Calculate the ratio of kinetic energy of alpha particles and proton when they are placed in electric field E.

Answer 1

Step 1: Given that:

Alpha particle and proton are placed in a uniform electric field.

Step 2: Formula used:

Charge on proton = $+e$

Alpha particle = Nucleus of helium

Charge on alpha particle = $+2e$

If the mass of the proton is $m$ then mass of alpha particle is $4m$ .

The force on a charge q in a uniform electric field E is given by

$F=qE$

But, F= ma ( By second law of motion)

Thus,

$ma=qE$

$a=\frac{qE}{m}$

The initial velocity of proton, as well as alpha particle, is taken as zero.

According to the first equation of motion, $v=u+at$

Thus, $v=at$

The kinetic energy of a body of mass m moving with velocity v is given by $\frac{1}{2}m{v}^2$ .

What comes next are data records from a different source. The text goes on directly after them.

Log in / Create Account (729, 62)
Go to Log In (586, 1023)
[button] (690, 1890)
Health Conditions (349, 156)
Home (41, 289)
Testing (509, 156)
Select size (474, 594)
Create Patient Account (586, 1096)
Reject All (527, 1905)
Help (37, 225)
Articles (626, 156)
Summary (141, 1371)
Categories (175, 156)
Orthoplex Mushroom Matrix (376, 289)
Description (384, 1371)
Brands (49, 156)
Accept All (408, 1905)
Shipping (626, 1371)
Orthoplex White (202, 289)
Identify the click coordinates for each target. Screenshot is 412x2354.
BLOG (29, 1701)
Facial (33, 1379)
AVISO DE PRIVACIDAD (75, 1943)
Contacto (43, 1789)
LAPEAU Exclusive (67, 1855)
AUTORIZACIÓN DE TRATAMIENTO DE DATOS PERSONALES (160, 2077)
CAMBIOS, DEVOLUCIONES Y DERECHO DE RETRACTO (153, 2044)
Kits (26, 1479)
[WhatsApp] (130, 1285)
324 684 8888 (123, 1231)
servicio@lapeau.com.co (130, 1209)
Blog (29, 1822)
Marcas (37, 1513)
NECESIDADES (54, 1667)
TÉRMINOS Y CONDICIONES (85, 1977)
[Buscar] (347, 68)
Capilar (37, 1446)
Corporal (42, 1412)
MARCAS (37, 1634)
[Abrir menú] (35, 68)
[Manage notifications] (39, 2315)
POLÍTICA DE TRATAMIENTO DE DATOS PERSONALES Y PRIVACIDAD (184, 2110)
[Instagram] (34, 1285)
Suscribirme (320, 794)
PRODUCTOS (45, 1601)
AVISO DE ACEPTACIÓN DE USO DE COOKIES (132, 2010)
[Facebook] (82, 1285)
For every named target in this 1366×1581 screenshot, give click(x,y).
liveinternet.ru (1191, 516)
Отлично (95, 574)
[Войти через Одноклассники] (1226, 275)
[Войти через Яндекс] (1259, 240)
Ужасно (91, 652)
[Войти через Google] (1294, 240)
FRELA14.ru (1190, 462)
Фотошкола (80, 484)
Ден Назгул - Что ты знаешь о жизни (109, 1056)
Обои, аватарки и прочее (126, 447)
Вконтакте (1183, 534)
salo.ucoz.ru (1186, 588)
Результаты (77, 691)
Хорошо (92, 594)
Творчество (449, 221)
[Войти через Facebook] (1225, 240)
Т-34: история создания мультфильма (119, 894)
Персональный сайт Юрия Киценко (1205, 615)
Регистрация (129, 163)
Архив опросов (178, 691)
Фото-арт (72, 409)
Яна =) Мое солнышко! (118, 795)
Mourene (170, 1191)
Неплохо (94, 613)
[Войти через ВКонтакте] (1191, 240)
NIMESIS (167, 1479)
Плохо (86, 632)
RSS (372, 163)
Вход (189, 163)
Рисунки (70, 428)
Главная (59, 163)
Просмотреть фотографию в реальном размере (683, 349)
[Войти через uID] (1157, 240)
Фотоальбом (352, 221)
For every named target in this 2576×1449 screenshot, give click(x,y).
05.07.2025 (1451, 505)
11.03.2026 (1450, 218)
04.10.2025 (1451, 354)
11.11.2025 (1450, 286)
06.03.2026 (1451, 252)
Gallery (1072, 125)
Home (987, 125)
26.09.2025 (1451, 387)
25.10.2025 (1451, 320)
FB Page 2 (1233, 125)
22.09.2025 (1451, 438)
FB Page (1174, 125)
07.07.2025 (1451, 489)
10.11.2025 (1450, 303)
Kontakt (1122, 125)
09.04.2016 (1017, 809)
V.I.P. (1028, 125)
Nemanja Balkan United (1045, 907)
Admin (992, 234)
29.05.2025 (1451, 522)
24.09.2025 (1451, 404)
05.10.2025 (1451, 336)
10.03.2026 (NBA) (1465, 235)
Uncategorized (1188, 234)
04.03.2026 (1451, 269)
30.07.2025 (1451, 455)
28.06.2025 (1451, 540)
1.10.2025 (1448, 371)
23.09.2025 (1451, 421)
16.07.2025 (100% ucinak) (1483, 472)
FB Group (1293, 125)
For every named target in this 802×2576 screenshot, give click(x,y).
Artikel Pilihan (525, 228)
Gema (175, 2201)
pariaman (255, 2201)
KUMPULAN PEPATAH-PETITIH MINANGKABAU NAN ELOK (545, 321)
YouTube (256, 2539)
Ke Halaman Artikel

Step 3: Calculation of velocity of alpha particle and proton:

Acceleration in proton($a_p$) = $\frac{eE}{m}$

Acceleration in alpha particle($a_{he}$) = $\frac{2eE}{m}$

Let the velocity of proton is $v_p$ and the velocity of alpha particle is $v_{he}$ then

Using the first equation of motion

For time t;

$v_p=\frac{eE}{m}\times t$

And for alpha particle;

$v_{he}=\frac{2eE}{m}\times t$

Step 4: Calculation of ratio of the kinetic energy of an alpha particle to proton:

The kinetic energy of the proton

$K_p=\frac{1}{2}\times m\times {\left(\frac{eE}{m}t\right)}^2$

$K_p=\frac{1}{2m}{\left(eEt\right)}^2$ .............(1)

The kinetic energy of the alpha particle will be;

$K_{\alpha }=\frac{1}{2}\times 4m\times {(\frac{2eE}{m}\times t)}^2$

$K_{\alpha }=2m\times 4\frac{{\left(eEt\right)}^2}{m^2}$

$K_{\alpha }=8\frac{{\left(eEt\right)}^2}{m}$.............(2)

Now, dividing equation (2) by equation 1), we get;

$\frac{K_{\alpha }}{K_p}=\frac{8\frac{{\left(eEt\right)}^2}{m}}{\frac{1}{2}\frac{{\left(eEt\right)}^2}{m}}$

$\frac{K_{\alpha }}{K_p}=\frac{16}{1}$

Thus,

The ratio of the kinetic energy of an alpha particle to the kinetic energy of the proton is $16:1$.